◆ Task prompt
In the forum thread about adding TFRecords files to artifacts, what total file size does Marin report?

Is this error still popping up with TF Record files? Usually TransientErrors are minor network issues that automatically get resolved after a while.

Please let me know if this error still persists and I will dig in further into what might be happening here in that case.

Thanks,
Ramit

Hi @drlje,

We wanted to follow up with you regarding this issue as we have not heard back from you. Please let us know if we can be of further assistance or if your issue has been resolved.

Thanks,
Ramit

Hi @drlje,

Since we have not heard back from you, I am closing out this request. If you would like to re-open this conversation, please let us know!

Thanks,
Ramit

Hello @ramit_goolry ,

Sorry for not being prompt. I tried again and I got the same error. However, I also tries doing this on a small fraction of data (also saved as a TFRecords) and it went through. So I am guessing this has something to do with the size - the total size of my files is around 10gb. Do you think that could be the issue?

Thanks a lot!

Marin

Hi @ramit_goolry,

Do you have a feedback regarding the limit size of the files being uploaded? We are thinking to upgrade our account and this issue is really important for us.

Thanks!

Marin

Hi,

Could you please re-look at this issue - I have left additional comment a while ago, and in a couple of days we will face this issue again, so I would love to get to the bottom of it.

https://community.wandb.ai/t/adding-tfrecords-files-to-artifacts-doesnt-work/1948/6

Thanks!

Marin

Hi @drlje,

I’m sorry about not responding here sooner. I’m sorry to hear you are still facing this issue, and I will definitely assist you here. You said you are seeing an error with a lot of data : Could you share a little bit more information about the structure of this data and the behavior you see? More specifically:

  • How many files do you have?
  • Are you seeing a lot of time delay before these errors show up?
  • Could you try uploading this same scale of information but using some other file format? (like a set of .txt files)

Additionally, the debug.log and debug-internal.log files associated with the run where you are facing this issue would be highly appreciated since it would give us some more visibility into this issue.

Thanks,
Ramit

Hi @ramit_goolry,

In reproducing the issue today, the artifact was saved without any problems; so I guess the issue can be closed. If we experience the same problematic again, I will follow the steps above and supply you with the log files.

Many thanks!

Best,

Marin

◆ Data listing
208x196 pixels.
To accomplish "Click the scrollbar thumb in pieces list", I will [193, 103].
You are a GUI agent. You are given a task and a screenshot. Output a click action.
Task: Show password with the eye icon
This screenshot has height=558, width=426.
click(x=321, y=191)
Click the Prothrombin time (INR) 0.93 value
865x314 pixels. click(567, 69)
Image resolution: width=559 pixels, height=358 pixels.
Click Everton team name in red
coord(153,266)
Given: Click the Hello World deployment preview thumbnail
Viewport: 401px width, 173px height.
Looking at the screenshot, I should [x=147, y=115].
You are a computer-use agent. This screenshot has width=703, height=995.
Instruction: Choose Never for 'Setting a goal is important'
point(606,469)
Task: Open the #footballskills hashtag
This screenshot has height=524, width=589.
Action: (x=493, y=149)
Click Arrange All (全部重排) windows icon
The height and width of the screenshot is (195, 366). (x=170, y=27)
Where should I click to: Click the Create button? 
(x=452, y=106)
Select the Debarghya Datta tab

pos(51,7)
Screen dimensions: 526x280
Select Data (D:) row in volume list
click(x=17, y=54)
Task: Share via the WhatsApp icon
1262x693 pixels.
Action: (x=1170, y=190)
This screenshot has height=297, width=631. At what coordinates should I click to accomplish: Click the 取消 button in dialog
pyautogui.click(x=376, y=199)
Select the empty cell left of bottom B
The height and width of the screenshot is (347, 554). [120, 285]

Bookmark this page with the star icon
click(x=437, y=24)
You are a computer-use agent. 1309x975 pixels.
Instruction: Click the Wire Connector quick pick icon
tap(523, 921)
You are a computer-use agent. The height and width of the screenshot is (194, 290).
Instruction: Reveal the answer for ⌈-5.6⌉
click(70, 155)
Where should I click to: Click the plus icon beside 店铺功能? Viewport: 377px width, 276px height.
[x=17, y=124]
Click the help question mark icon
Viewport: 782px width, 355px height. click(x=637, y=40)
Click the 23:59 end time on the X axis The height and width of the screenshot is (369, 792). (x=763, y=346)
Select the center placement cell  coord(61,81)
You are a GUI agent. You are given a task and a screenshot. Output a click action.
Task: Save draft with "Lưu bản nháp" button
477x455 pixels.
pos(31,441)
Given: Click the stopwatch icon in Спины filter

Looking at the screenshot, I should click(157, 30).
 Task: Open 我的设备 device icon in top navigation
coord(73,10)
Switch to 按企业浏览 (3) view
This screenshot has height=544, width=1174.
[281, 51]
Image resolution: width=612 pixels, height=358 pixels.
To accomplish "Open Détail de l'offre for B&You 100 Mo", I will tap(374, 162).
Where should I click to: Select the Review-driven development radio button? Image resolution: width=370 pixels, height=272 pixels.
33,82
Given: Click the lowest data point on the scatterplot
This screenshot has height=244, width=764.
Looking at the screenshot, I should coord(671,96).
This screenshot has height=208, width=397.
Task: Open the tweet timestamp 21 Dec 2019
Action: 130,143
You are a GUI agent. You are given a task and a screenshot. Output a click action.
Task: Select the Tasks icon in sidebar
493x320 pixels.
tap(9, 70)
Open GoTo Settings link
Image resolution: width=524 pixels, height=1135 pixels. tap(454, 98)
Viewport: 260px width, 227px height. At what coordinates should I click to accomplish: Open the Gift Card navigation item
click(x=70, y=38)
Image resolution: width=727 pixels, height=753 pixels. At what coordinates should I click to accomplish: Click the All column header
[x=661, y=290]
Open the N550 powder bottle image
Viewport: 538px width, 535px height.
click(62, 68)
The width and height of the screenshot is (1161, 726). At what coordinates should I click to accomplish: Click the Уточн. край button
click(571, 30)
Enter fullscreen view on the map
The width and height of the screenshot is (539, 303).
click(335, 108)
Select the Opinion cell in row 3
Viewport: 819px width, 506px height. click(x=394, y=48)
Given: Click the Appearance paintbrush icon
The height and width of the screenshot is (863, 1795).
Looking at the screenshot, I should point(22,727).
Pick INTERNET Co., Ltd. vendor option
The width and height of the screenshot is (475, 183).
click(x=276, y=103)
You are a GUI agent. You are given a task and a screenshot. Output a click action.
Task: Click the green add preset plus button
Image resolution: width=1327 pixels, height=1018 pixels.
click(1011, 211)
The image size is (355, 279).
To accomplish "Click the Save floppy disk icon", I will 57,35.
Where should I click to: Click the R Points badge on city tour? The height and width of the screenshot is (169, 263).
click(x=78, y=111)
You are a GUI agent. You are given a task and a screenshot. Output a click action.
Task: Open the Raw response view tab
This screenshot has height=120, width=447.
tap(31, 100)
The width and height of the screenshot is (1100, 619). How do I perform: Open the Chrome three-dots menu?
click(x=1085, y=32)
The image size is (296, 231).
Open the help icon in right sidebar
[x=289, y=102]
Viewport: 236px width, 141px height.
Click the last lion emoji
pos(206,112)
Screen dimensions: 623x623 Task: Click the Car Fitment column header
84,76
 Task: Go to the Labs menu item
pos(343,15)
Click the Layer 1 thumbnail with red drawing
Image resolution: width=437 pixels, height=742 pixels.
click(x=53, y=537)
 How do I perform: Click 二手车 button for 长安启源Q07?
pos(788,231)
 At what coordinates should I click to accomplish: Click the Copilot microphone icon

◆ Solution to this problem
Around 10 GB.